**** DATASET ****

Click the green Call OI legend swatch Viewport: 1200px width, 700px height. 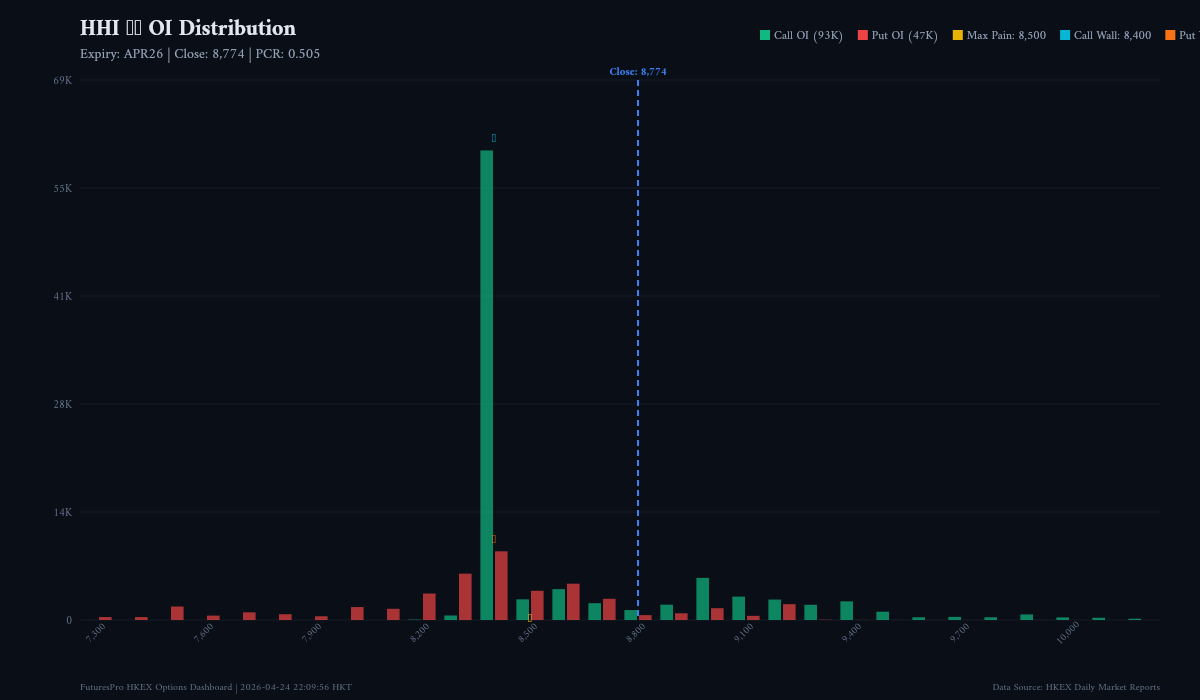(765, 35)
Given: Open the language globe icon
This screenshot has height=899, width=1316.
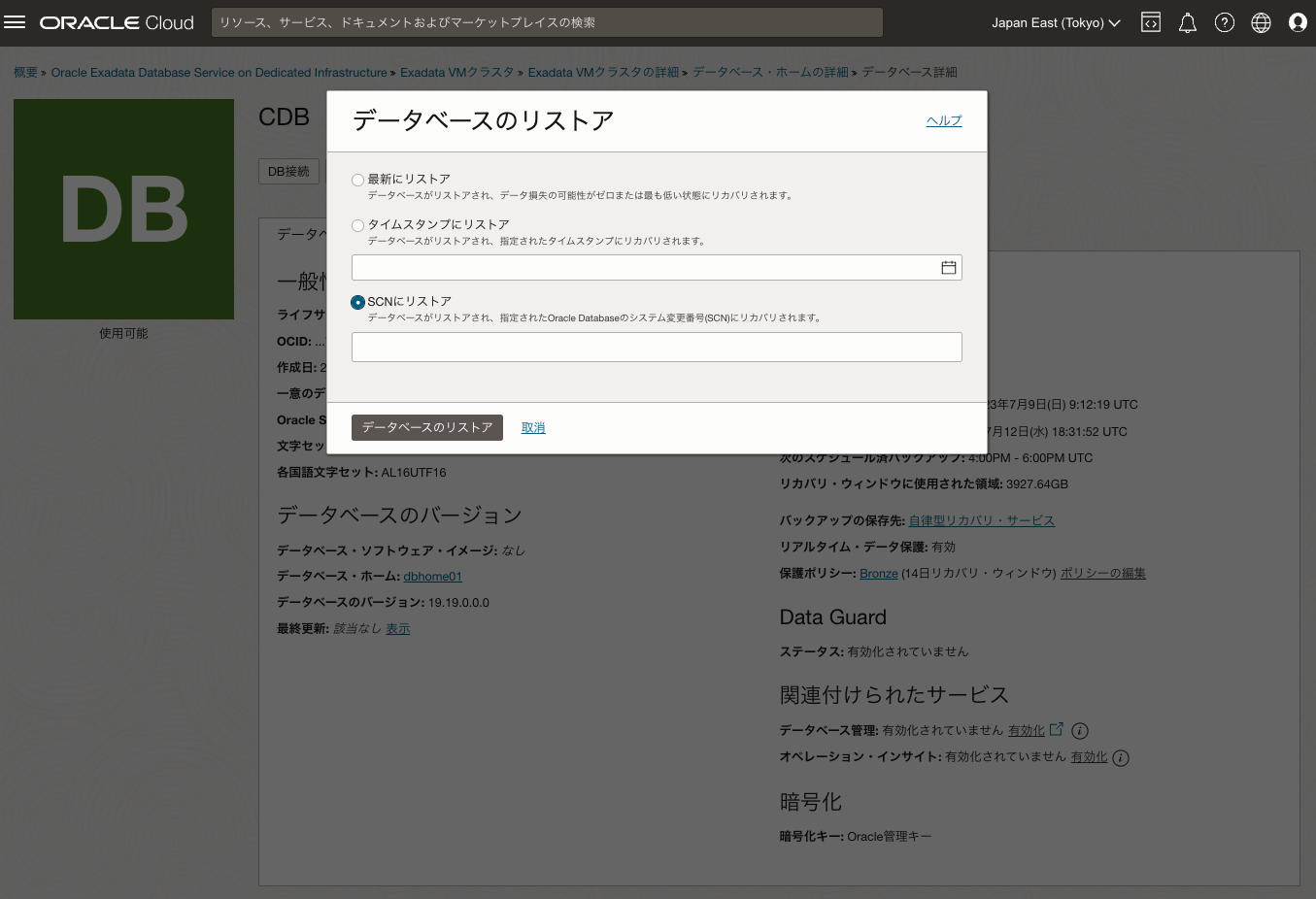Looking at the screenshot, I should tap(1261, 21).

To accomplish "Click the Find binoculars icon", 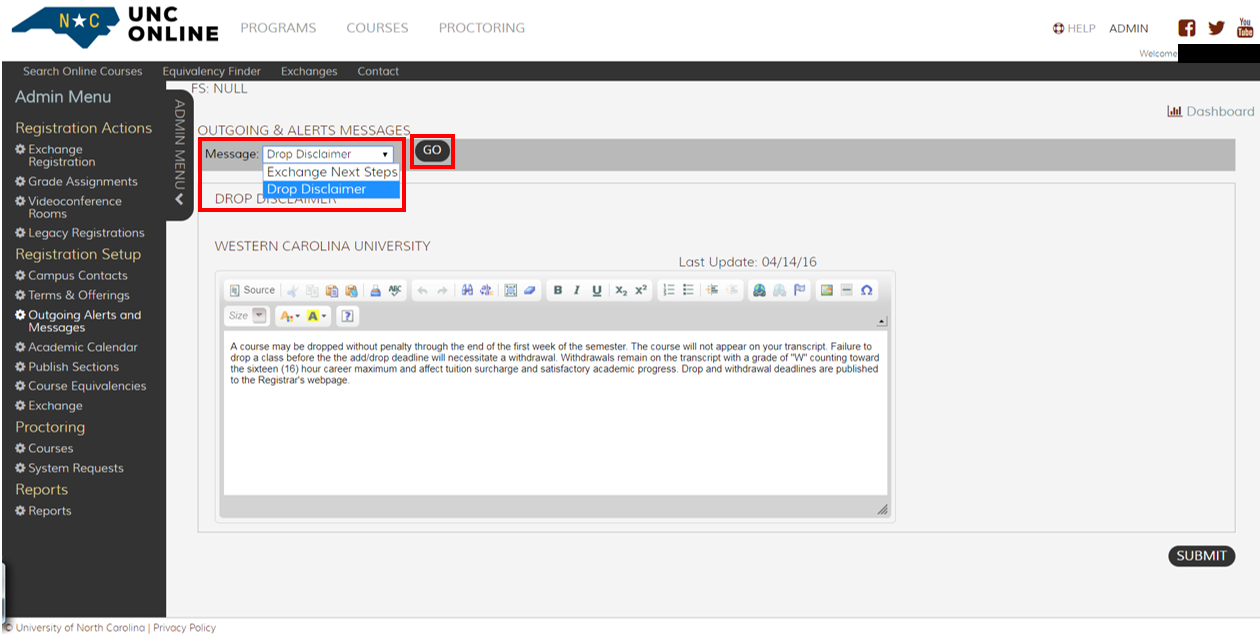I will coord(467,290).
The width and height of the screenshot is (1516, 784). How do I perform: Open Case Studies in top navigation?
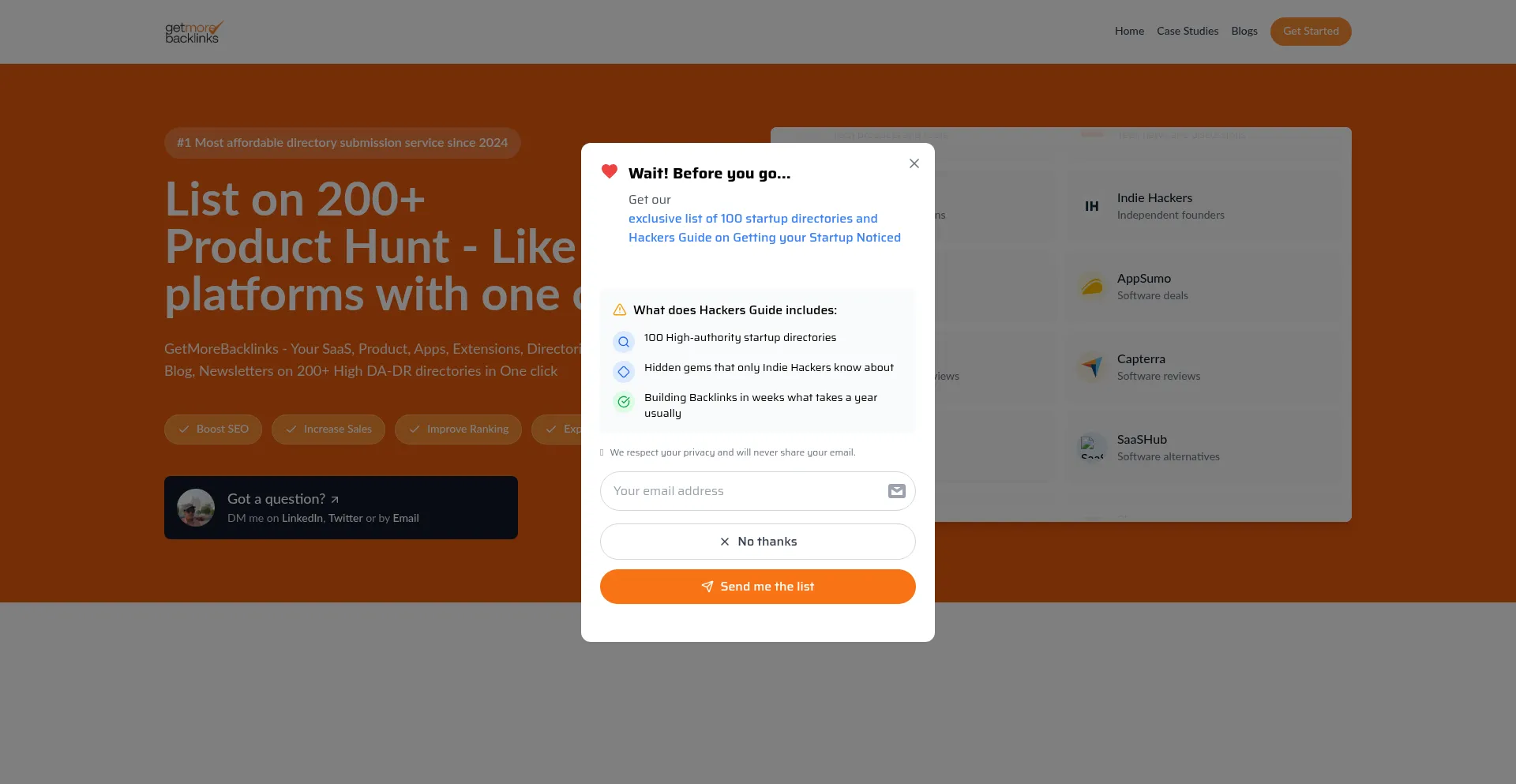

****

• [TASK DESCRIPTION]: In these entries, some lines may contain the string "Open". Give the number of such lines and nothing more.

• [RESPONSE AREA]: 2